Records excerpted from a collection
▬▬▬
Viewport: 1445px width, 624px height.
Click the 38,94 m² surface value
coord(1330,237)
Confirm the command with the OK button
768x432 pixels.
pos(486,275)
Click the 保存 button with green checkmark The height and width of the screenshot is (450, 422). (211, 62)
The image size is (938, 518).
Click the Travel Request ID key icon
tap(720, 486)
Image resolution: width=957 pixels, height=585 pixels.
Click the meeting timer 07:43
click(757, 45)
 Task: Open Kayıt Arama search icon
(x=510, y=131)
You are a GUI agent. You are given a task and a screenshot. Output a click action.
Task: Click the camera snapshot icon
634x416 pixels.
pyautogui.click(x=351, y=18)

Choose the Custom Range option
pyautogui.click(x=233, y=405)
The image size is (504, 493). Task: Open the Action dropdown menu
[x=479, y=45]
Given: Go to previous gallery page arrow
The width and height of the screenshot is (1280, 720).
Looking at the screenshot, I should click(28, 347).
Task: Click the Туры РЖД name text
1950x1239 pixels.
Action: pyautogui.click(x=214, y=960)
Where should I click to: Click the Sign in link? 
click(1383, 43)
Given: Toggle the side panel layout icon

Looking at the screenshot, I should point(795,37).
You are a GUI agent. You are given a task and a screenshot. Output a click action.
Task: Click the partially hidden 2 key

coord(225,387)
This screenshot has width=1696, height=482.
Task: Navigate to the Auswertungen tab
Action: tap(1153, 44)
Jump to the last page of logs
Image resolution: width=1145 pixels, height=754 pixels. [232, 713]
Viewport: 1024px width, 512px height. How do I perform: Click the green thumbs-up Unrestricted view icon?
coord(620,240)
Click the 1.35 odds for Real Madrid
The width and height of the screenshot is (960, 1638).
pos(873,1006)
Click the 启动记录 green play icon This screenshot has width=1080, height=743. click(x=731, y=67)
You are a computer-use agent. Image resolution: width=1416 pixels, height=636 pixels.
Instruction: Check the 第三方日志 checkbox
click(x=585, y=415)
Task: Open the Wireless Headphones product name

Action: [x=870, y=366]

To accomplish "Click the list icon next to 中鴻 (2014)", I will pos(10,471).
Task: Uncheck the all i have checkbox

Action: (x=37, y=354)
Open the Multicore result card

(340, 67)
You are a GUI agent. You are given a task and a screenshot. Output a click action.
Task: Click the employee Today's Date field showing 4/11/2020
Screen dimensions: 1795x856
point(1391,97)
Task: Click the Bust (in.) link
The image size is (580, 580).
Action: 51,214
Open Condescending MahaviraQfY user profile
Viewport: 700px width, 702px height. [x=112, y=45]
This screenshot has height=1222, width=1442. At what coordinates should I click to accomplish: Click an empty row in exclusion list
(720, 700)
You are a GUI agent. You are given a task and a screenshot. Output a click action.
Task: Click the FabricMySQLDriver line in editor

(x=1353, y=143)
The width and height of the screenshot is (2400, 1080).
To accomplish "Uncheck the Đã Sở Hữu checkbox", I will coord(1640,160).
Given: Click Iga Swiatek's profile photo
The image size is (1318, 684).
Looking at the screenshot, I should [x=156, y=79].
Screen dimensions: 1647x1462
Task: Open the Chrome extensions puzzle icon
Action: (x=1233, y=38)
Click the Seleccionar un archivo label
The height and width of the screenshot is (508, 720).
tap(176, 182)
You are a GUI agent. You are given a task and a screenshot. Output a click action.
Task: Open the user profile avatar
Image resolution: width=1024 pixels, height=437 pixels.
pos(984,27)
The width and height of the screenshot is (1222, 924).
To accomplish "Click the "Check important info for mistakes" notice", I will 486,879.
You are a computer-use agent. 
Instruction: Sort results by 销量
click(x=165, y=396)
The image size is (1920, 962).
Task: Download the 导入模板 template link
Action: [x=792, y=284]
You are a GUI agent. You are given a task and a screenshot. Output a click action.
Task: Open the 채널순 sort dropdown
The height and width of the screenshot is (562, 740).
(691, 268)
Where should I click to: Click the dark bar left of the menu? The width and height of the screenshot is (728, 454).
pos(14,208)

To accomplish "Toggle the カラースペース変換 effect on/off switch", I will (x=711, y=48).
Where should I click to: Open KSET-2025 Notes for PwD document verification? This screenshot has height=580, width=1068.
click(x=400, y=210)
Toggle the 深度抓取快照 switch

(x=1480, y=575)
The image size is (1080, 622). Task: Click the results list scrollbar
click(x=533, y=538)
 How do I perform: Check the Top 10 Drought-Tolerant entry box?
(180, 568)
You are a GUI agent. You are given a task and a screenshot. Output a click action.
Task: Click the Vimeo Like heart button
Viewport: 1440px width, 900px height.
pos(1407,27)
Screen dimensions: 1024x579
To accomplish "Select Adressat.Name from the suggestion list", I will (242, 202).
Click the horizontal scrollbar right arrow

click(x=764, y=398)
▬▬▬
WHAT THE TASK ASKS
All of the data above should be output exactly.

WRITTEN ANSWER
Viewport: 1445px width, 624px height.
Click the 38,94 m² surface value
coord(1330,237)
Confirm the command with the OK button
768x432 pixels.
pos(486,275)
Click the 保存 button with green checkmark The height and width of the screenshot is (450, 422). (211, 62)
The image size is (938, 518).
Click the Travel Request ID key icon
tap(720, 486)
Image resolution: width=957 pixels, height=585 pixels.
Click the meeting timer 07:43
click(757, 45)
 Task: Open Kayıt Arama search icon
(x=510, y=131)
You are a GUI agent. You are given a task and a screenshot. Output a click action.
Task: Click the camera snapshot icon
634x416 pixels.
pyautogui.click(x=351, y=18)

Choose the Custom Range option
pyautogui.click(x=233, y=405)
The image size is (504, 493). Task: Open the Action dropdown menu
[x=479, y=45]
Given: Go to previous gallery page arrow
The width and height of the screenshot is (1280, 720).
Looking at the screenshot, I should click(28, 347).
Task: Click the Туры РЖД name text
1950x1239 pixels.
Action: pyautogui.click(x=214, y=960)
Where should I click to: Click the Sign in link? 
click(1383, 43)
Given: Toggle the side panel layout icon

Looking at the screenshot, I should point(795,37).
You are a GUI agent. You are given a task and a screenshot. Output a click action.
Task: Click the partially hidden 2 key

coord(225,387)
This screenshot has width=1696, height=482.
Task: Navigate to the Auswertungen tab
Action: tap(1153, 44)
Jump to the last page of logs
Image resolution: width=1145 pixels, height=754 pixels. [232, 713]
Viewport: 1024px width, 512px height. How do I perform: Click the green thumbs-up Unrestricted view icon?
coord(620,240)
Click the 1.35 odds for Real Madrid
The width and height of the screenshot is (960, 1638).
pos(873,1006)
Click the 启动记录 green play icon This screenshot has width=1080, height=743. click(x=731, y=67)
You are a computer-use agent. Image resolution: width=1416 pixels, height=636 pixels.
Instruction: Check the 第三方日志 checkbox
click(x=585, y=415)
Task: Open the Wireless Headphones product name

Action: [x=870, y=366]

To accomplish "Click the list icon next to 中鴻 (2014)", I will pos(10,471).
Task: Uncheck the all i have checkbox

Action: (x=37, y=354)
Open the Multicore result card

(340, 67)
You are a GUI agent. You are given a task and a screenshot. Output a click action.
Task: Click the employee Today's Date field showing 4/11/2020
Screen dimensions: 1795x856
point(1391,97)
Task: Click the Bust (in.) link
The image size is (580, 580).
Action: 51,214
Open Condescending MahaviraQfY user profile
Viewport: 700px width, 702px height. [x=112, y=45]
This screenshot has height=1222, width=1442. At what coordinates should I click to accomplish: Click an empty row in exclusion list
(720, 700)
You are a GUI agent. You are given a task and a screenshot. Output a click action.
Task: Click the FabricMySQLDriver line in editor

(x=1353, y=143)
The width and height of the screenshot is (2400, 1080).
To accomplish "Uncheck the Đã Sở Hữu checkbox", I will coord(1640,160).
Given: Click Iga Swiatek's profile photo
The image size is (1318, 684).
Looking at the screenshot, I should [x=156, y=79].
Screen dimensions: 1647x1462
Task: Open the Chrome extensions puzzle icon
Action: (x=1233, y=38)
Click the Seleccionar un archivo label
The height and width of the screenshot is (508, 720).
tap(176, 182)
You are a GUI agent. You are given a task and a screenshot. Output a click action.
Task: Open the user profile avatar
Image resolution: width=1024 pixels, height=437 pixels.
pos(984,27)
The width and height of the screenshot is (1222, 924).
To accomplish "Click the "Check important info for mistakes" notice", I will 486,879.
You are a computer-use agent. 
Instruction: Sort results by 销量
click(x=165, y=396)
The image size is (1920, 962).
Task: Download the 导入模板 template link
Action: [x=792, y=284]
You are a GUI agent. You are given a task and a screenshot. Output a click action.
Task: Open the 채널순 sort dropdown
The height and width of the screenshot is (562, 740).
(691, 268)
Where should I click to: Click the dark bar left of the menu? The width and height of the screenshot is (728, 454).
pos(14,208)

To accomplish "Toggle the カラースペース変換 effect on/off switch", I will (x=711, y=48).
Where should I click to: Open KSET-2025 Notes for PwD document verification? This screenshot has height=580, width=1068.
click(x=400, y=210)
Toggle the 深度抓取快照 switch

(x=1480, y=575)
The image size is (1080, 622). Task: Click the results list scrollbar
click(x=533, y=538)
 How do I perform: Check the Top 10 Drought-Tolerant entry box?
(180, 568)
You are a GUI agent. You are given a task and a screenshot. Output a click action.
Task: Click the Vimeo Like heart button
Viewport: 1440px width, 900px height.
pos(1407,27)
Screen dimensions: 1024x579
To accomplish "Select Adressat.Name from the suggestion list", I will (242, 202).
Click the horizontal scrollbar right arrow

click(x=764, y=398)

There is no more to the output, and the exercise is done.